13. The ice was now more packed. The ship, weakened by numerous ice-pressures and countless shocks, and making much water, was in so bad a condition, that part of the bows under the water-line was shattered, and some timbers of the hull were forced in. In order to give some notion of the force of the shocks to which we had been exposed in forcing our course through the ice, let it suffice to say, that the iron plating an inch thick, with which the bows had been strengthened at Tromsoe, had been broken off like so many chips.

14. Tacking up against the north wind we came, in the night of August 16, on broken ice off Whale’s Bay, in 77° 30′ N. Lat. The expected free coast-water was not to be found, and the prevailing winds from the north took away any hope of reaching Cape Leigh-Smith in less than a week. Our plan of a boat expedition, for which three weeks would have been necessary, from Cape Leigh-Smith to explore Gillis’ Land, had now to be renounced; and as the southern extremity of Stor-Fiord is generally blocked up at the end of August by an accumulation of ice brought from the east, we were constrained to leave the fiord at once, and return to the ice-barrier we had left.

15. The geological formation of the western coast of this fiord has never been explored. From a visit to the land and the ascent of a mountain 2,000 feet high, we learnt some interesting facts concerning its Jurassic formation, which appeared to extend far to the south. We found traces, at some distance apart, of the more recent brown coal, and fossil remains (Bivalves in ferruginous chalk-marl); we gathered also some plants still in flower, and brought away some red snow. This excursion enabled us also to examine the beautifully-developed glaciers of Spitzbergen. Hornsundstind (4,500 feet high) is a most imposing mountain, and viewed from the east resembles a sugar-loaf. The other mountains on the coast of the fiord rise to heights varying from 2,000 to 4,000 feet. Noble glaciers slope down both sides of the main ridge, which runs in a southerly direction through the island. Some of these, when they reach the sea, are three or four miles wide, and their terminal fronts are about 80 feet high. The snow-line of those which debouch on the Stor-Fiord is at an altitude of 1,000 feet, and their surface is little broken by crevasses. None of these glaciers are of sufficient size to shed icebergs, properly speaking. The sea close to the coast is shallow, and the detachments from the glaciers are merely larger or smaller blocks of ice.
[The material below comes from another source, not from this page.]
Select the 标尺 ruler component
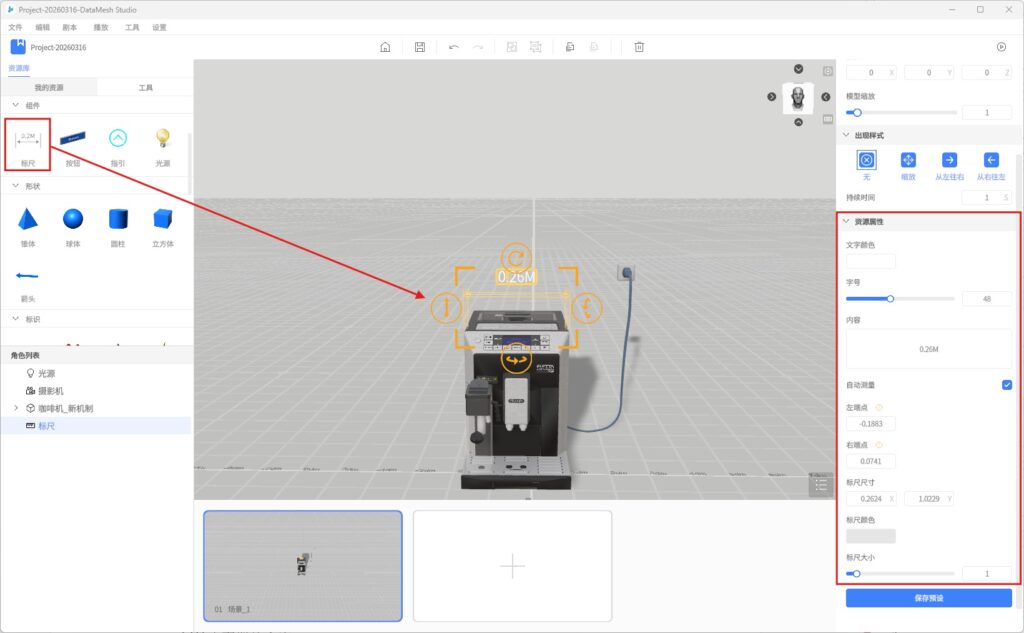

16. On the evening of August 16, sailing before the wind, we forced our way through the ice of the Stor-Fiord, and two days afterwards arrived at Hope Island, the steep, rocky walls of which rose out of the fog just as we were close under it. We found the icebergs still firmly grounded, precisely as we had observed them three weeks before. As an unusually strong current was running towards the south-west at the rate of two miles an hour, great caution was needed when we landed in the whale-boat amid rocks and cliffs not marked on any chart. The geological formation of the island was identical with that of the mountainous region on the south of Whale’s Bay. We found brown coal, but the shortness of our visit did not permit us to inspect the beds of it. Drift-wood of Siberian larch and pine lay in great quantities on the shore.